Fits a generalized linear model (GLM) accounting for mismatch errors using a mixture model framework in the secondary analysis setting. The variance-covariance matrix is estimated using the sandwich formula.

Usage

glmMixture(
  x,
  y,
  family,
  z = cbind(rep(1, nrow(x))),
  m.rate = NULL,
  safe.matches = NULL,
  control = list(),
  ...
)

Arguments

x

Design matrix for the primary outcome model (numeric matrix or data frame).

y

Response vector for the primary outcome model.

family

A family object (e.g., gaussian, binomial) specifying the error distribution and link function. Can be a character string or a function.

z

Design matrix for the mismatch indicator model (mismatch covariates). If NULL, an intercept-only model is assumed.

m.rate

The assumed overall mismatch rate (a proportion between 0 and 1). If provided, it imposes a constraint on the mismatch model intercept.

safe.matches

Logical vector; TRUE indicates a "safe match" (treated as definitely correct), FALSE indicates a potential mismatch.

control

An optional list of control parameters. Arguments passed via ... will override values in this list.

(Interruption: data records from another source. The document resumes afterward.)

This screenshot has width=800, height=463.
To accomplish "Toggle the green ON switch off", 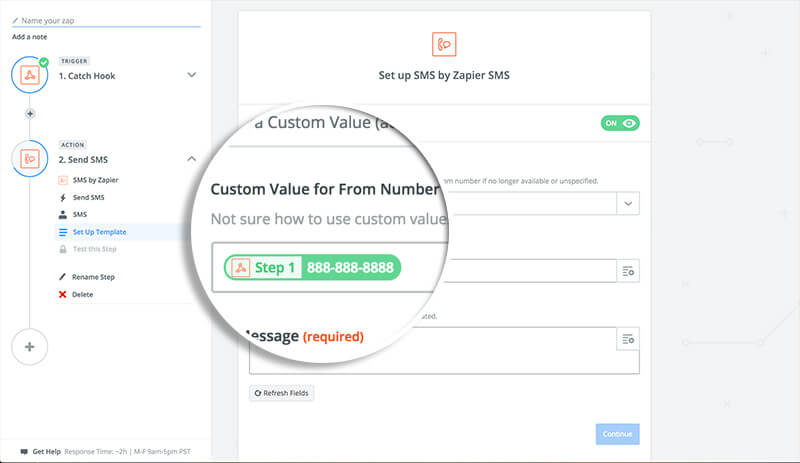I will [x=620, y=123].
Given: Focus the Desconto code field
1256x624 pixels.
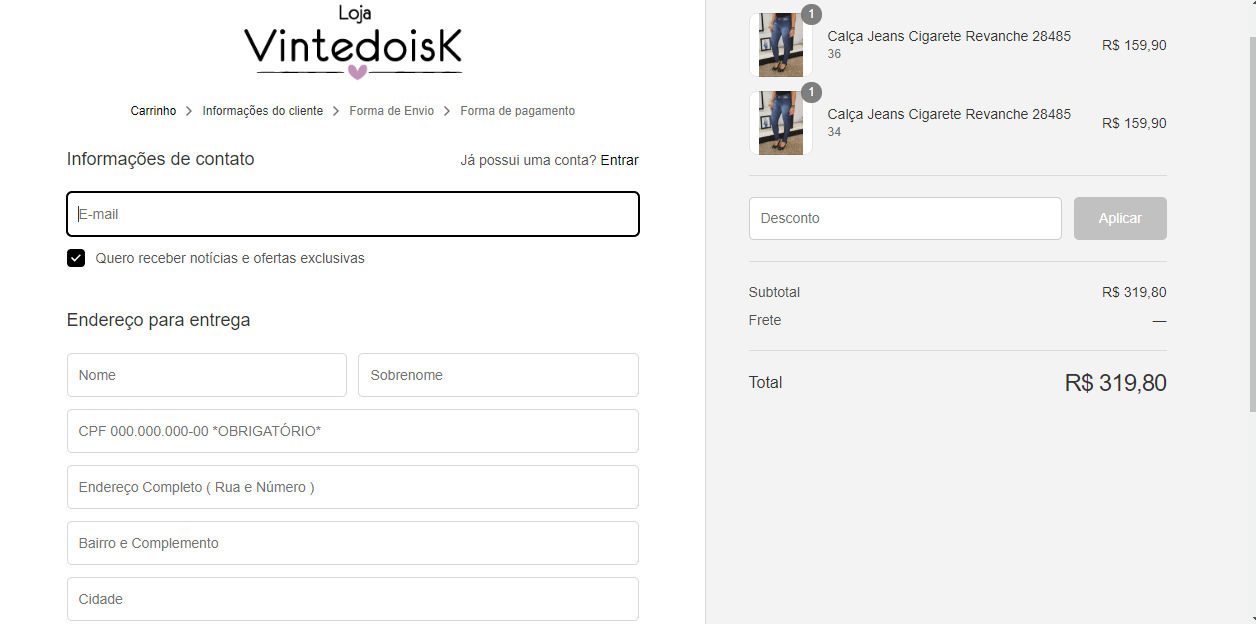Looking at the screenshot, I should click(x=905, y=218).
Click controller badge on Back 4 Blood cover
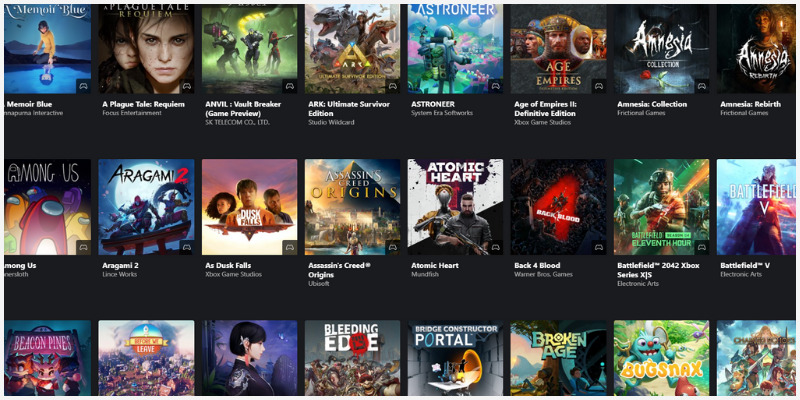 [x=599, y=247]
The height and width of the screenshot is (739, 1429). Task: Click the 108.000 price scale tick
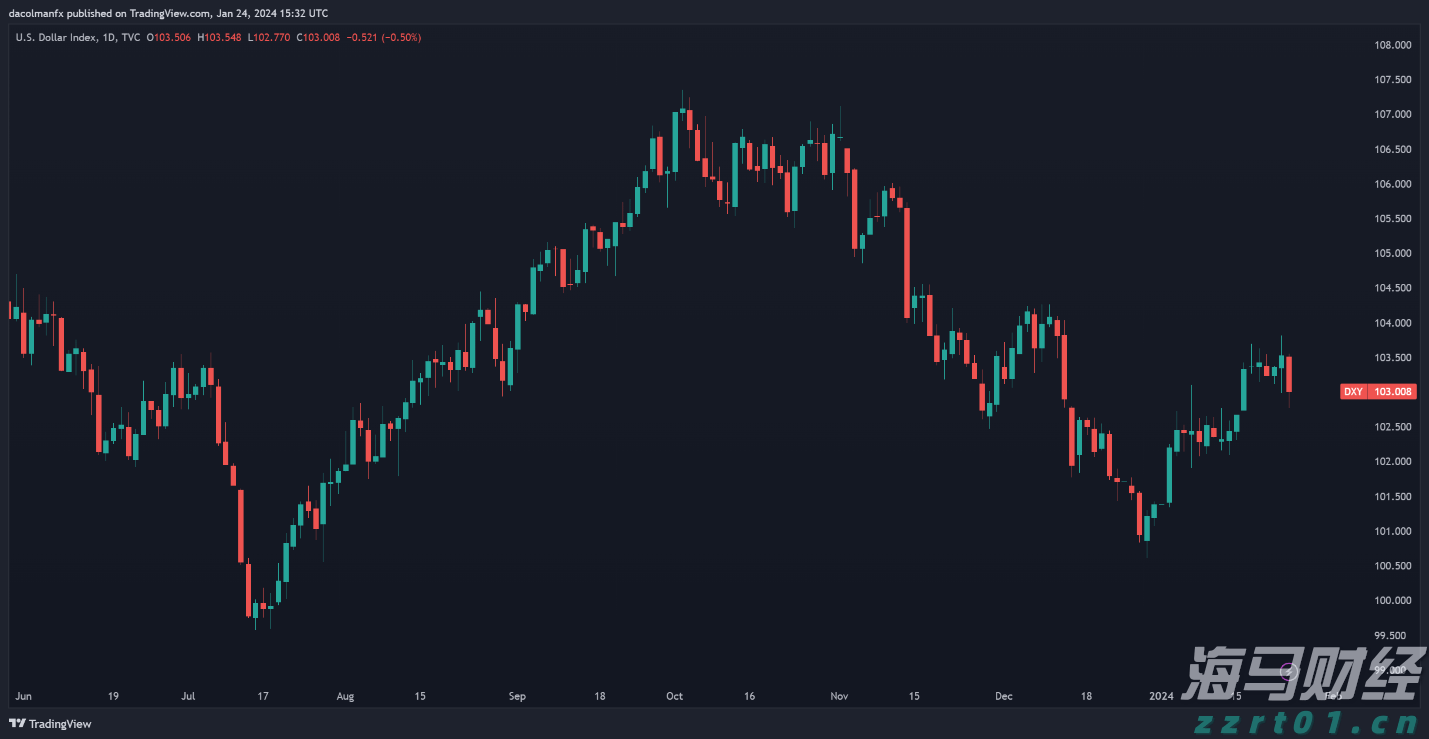(1393, 45)
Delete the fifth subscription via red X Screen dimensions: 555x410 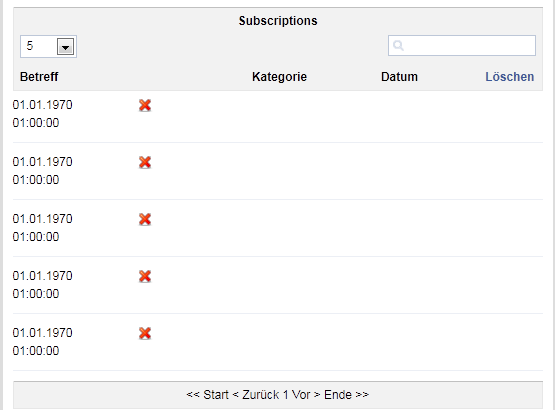pos(145,333)
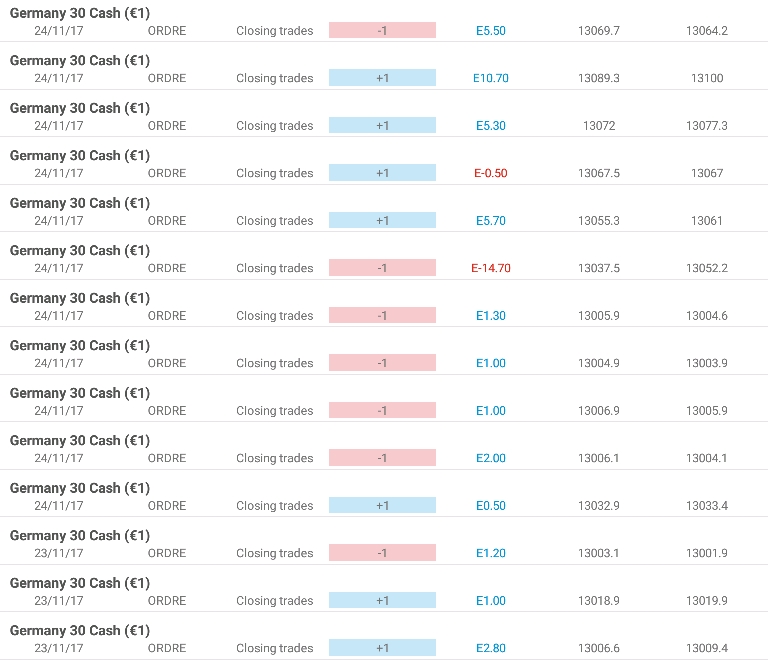Click the pink -1 badge beside E-14.70
The width and height of the screenshot is (768, 663).
pos(382,268)
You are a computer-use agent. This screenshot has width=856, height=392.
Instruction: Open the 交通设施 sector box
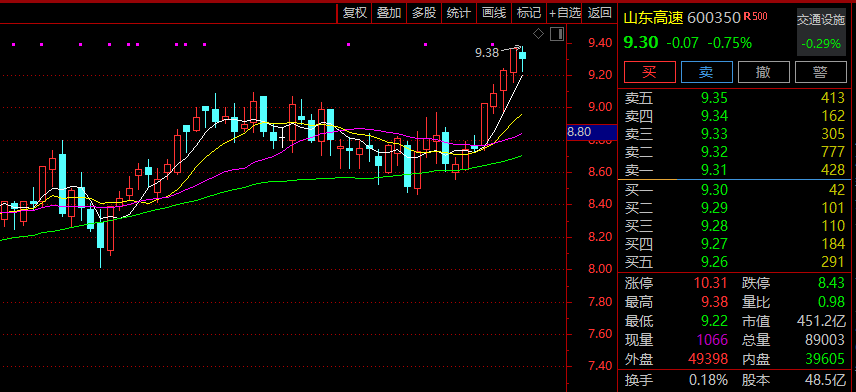[x=821, y=32]
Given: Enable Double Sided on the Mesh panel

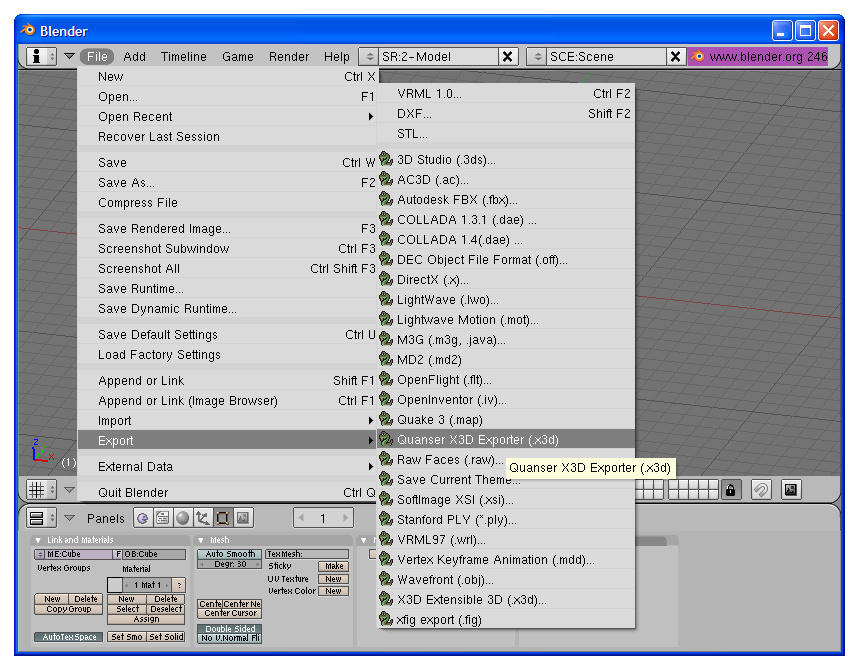Looking at the screenshot, I should click(231, 628).
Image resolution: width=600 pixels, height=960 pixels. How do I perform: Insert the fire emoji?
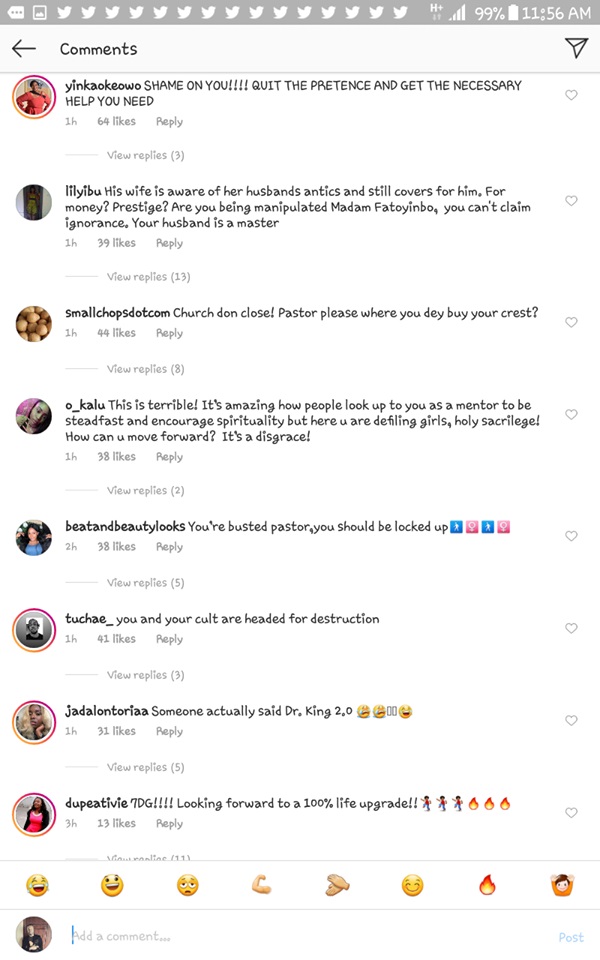tap(487, 885)
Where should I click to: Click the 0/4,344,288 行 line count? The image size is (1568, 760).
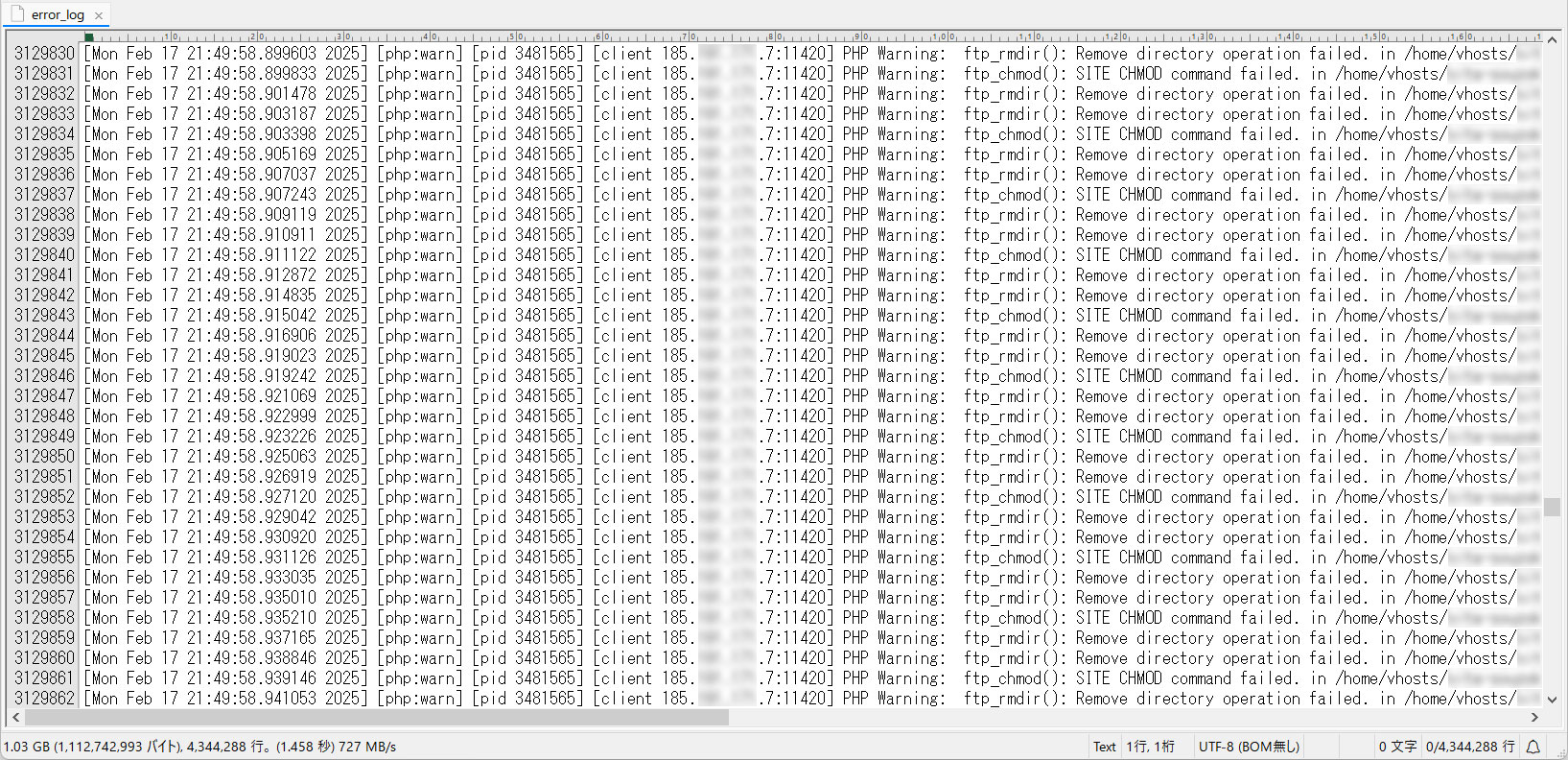[x=1469, y=747]
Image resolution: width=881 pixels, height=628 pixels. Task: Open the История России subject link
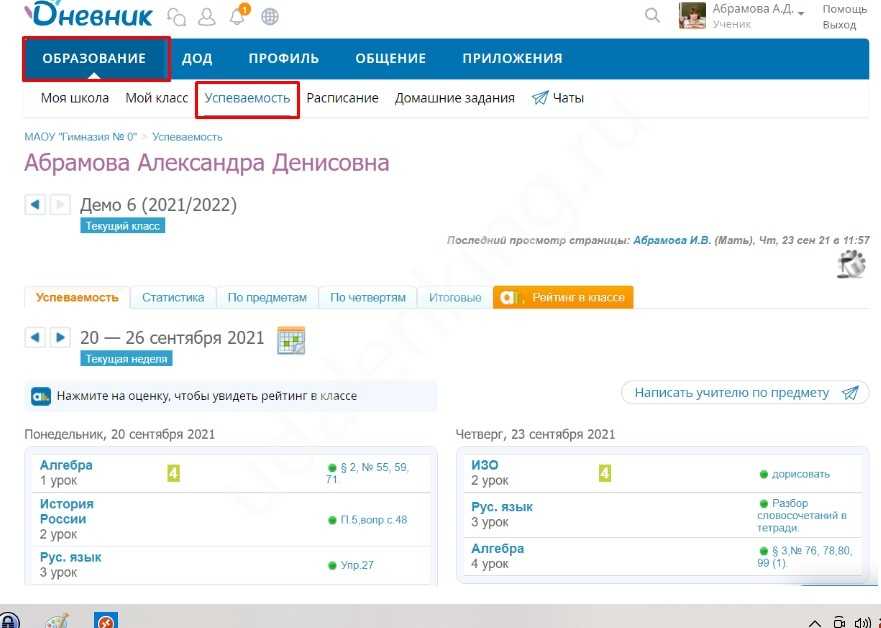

max.iter: Maximum EM iterations (default: 1000).
cmax.iter: Maximum iterations for the subroutine in the constrained logistic regression function (default: 1000).
tol: Convergence tolerance (default: 1e-4).
init.beta: Initial parameter estimates for the outcome model.
init.gamma: Initial parameter estimates for the mismatch indicator model.
fy: Estimated marginal density of the response. If NULL, estimated using Kernel Density Estimation or parametric assumption.

...

Additional arguments passed to control.

Value

A list of results:

coefficients: A named vector of coefficients for the outcome model.
m.coefficients: A named vector of coefficients for the mismatch indicator model (gamma).
match.prob: The posterior correct match probabilities (weights) for each observation.
residuals: The working residuals, defined as y - fitted.values.
fitted.values: The fitted mean values of the outcome model, obtained by transforming the linear predictors by the inverse of the link function.
linear.predictors: The linear fit on the link scale.
deviance: The deviance of the weighted outcome model at convergence.
null.deviance: The deviance of the weighted null outcome model.
var: The estimated variance-covariance matrix of the parameters (sandwich estimator).
dispersion: The estimated dispersion parameter (e.g., variance for Gaussian, 1/shape for Gamma).
objective: A vector tracking the negative log pseudo-likelihood at each iteration of the EM algorithm.
converged: Logical indicating if the EM algorithm converged within max.iter.
rank: The numeric rank of the fitted linear model.
df.residual: The residual degrees of freedom.
df.null: The residual degrees of freedom for the null model.
family: The family object used.
call: The matched call.

References

Slawski, M.*, West, B. T., Bukke, P., Wang, Z., Diao, G., & Ben-David, E. (2025). A general framework for regression with mismatched data based on mixture modelling. Journal of the Royal Statistical Society Series A: Statistics in Society, 188(3), 896-919. doi:10.1093/jrsssa/qnae083

Slawski, M.*, Diao, G., Ben-David, E. (2021). A pseudo-likelihood approach to linear regression with partially shuffled data. Journal of Computational and Graphical Statistics. 30(4), 991-1003. doi:10.1080/10618600.2020.1870482

Examples

data(lifem)

x <- cbind(1, poly(lifem$unit_yob, 3, raw = TRUE))
y <- lifem$age_at_death
z <- cbind(1, lifem$commf, lifem$comml)

fit <- glmMixture(x, y, family = "gaussian",
                  z, m.rate = 0.05, safe.matches = lifem$hndlnk)